Mayor Ken Sim and his ABC majority on Vancouver city council have been a disaster for working class tenants. But, as the 2026 Vancouver municipal election draws near, the records of the sitting progressive coalition – Lucy Maloney (OneCity), Sean Orr (COPE), and Pete Fry (Greens) – should also cause some concern for renters at risk of displacement.
Three main parties in Vancouver are positioning themselves as progressive alternatives to Ken Sim and ABC this October. COPE, OneCity, and the Greens are now messaging against splitting the anti-ABC vote with a tenuous ‘unity agreement.’ Each has identified housing affordability as the dominant issue for Vancouver residents.
In light of Sim and ABC’s attacks on the working class, the emergence of a progressive coalition to “[fight] for a Vancouver for everyone” and “evict Ken Sim,” per OneCity and COPE’s respective campaign slogans, seems promising on the surface. Voters might expect a progressive coalition to act on issues faced by the 55% of Vancouverites who rent their homes, and to push back against the displacement and gentrification of working class neighbourhoods currently reshaping Vancouver, especially within the Broadway Plan area.

Provided information:
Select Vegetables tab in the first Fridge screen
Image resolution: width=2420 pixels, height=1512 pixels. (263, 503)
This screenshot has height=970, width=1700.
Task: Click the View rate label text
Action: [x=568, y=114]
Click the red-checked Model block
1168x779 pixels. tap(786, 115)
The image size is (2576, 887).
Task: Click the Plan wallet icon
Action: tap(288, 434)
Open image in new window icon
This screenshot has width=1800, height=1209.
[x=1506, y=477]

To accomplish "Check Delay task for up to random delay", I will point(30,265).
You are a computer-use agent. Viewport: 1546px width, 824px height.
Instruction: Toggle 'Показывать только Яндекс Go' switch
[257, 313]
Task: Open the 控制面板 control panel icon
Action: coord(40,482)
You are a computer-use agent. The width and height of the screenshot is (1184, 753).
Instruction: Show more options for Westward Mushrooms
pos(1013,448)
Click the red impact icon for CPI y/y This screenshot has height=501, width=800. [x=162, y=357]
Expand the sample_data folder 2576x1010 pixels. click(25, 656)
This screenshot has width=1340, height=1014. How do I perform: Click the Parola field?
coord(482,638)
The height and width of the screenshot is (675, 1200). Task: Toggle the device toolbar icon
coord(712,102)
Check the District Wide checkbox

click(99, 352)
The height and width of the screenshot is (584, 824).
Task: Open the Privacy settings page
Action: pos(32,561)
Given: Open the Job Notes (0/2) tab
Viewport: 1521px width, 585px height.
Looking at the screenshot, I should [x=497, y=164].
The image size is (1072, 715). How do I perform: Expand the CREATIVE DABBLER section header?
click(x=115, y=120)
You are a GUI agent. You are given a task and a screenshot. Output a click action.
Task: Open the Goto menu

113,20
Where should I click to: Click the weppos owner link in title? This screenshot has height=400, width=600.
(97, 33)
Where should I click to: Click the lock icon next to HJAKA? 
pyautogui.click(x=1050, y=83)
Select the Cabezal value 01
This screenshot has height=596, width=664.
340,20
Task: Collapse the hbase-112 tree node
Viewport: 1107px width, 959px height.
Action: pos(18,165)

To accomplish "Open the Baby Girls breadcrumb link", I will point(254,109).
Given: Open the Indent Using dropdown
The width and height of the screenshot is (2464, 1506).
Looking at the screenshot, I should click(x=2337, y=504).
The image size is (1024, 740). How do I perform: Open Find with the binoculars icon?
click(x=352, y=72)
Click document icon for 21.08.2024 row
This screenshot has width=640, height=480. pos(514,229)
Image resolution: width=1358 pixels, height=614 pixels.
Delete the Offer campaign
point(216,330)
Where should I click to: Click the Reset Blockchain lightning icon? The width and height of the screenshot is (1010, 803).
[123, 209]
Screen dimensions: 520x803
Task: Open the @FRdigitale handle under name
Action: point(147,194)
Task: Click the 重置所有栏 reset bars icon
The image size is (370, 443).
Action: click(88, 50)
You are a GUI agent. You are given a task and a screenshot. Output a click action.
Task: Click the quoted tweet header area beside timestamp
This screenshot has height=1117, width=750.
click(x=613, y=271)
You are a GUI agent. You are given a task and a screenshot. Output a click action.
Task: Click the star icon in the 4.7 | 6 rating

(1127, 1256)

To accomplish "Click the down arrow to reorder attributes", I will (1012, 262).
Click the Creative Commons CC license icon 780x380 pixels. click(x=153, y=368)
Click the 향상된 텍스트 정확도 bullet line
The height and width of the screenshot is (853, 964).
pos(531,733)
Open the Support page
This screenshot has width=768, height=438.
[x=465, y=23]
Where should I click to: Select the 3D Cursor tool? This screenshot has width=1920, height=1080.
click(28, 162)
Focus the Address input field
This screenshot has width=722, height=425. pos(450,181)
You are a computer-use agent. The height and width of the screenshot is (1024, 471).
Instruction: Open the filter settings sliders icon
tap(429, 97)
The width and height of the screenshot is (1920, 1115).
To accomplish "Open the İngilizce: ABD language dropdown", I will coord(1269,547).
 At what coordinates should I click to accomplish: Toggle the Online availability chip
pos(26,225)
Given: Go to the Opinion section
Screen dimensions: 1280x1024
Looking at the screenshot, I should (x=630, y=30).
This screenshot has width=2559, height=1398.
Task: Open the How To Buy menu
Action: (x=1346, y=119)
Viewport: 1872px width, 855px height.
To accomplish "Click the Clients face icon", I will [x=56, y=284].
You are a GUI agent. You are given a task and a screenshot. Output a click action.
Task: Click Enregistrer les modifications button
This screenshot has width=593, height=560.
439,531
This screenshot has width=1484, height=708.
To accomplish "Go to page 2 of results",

Things to do:
a - List the members of the sitting progressive coalition named in the Vancouver election article, with each one's party.
b - According to the Vancouver election article, what percentage of Vancouverites rent their homes?
c - Continue the Vancouver election article from its final sentence.
The data has no connection to the Vancouver election article.

Written answers:
a - Lucy Maloney (OneCity), Sean Orr (COPE), Pete Fry (Greens)

b - 55%

c -
But OneCity, COPE, and the Greens seem to have fallen in line with a housing agenda that prioritizes developer profits over safe and secure homes for tenants. Instead of challenging the power of real estate capital, these parties’ councillors have continually voted in favour of rezonings that will demovict tenants from their homes.
Tenants demand more from those who claim to speak for us at City Hall. Progressive politicians must recognize that working class interests will never be advanced through alliances and compromises with real estate capital. Until then, tenants across the City of Vancouver will continue to wonder: why should I care if we evict Ken Sim, if whoever replaces him will also vote to evict me?
A Displacement-First Housing Policy
Working class tenants are seldom invited to participate in conversations about the future of the city. Instead, municipal housing policy remains the exclusive realm of neoliberal politicians, real estate lobbyists, and well-funded urbanist pressure groups and think tanks. In the backroom process of shaping and reshaping Vancouver, our homes are emptied of life and meaning, becoming sterilized “units” to be pushed around on a spreadsheet.
At the heart of this neoliberal housing policy is a set of absurd and dangerous assumptions. We are told that the solution to the housing crisis lies in the widespread demolition of existing affordable housing, clearing the way for apartments costing many times more than those they replace. Accordingly, we must believe that displacement is an unfortunate, albeit necessary part of progress, and that communities deserve no say in what our neighbourhoods look like. The resultant policies and plans – including the Broadway Plan, the city-wide Official Development Plan, Rupert Renfrew Plan and the recent “Uplifting” the DTES uplan – are above all designed to minimize friction for real estate developers.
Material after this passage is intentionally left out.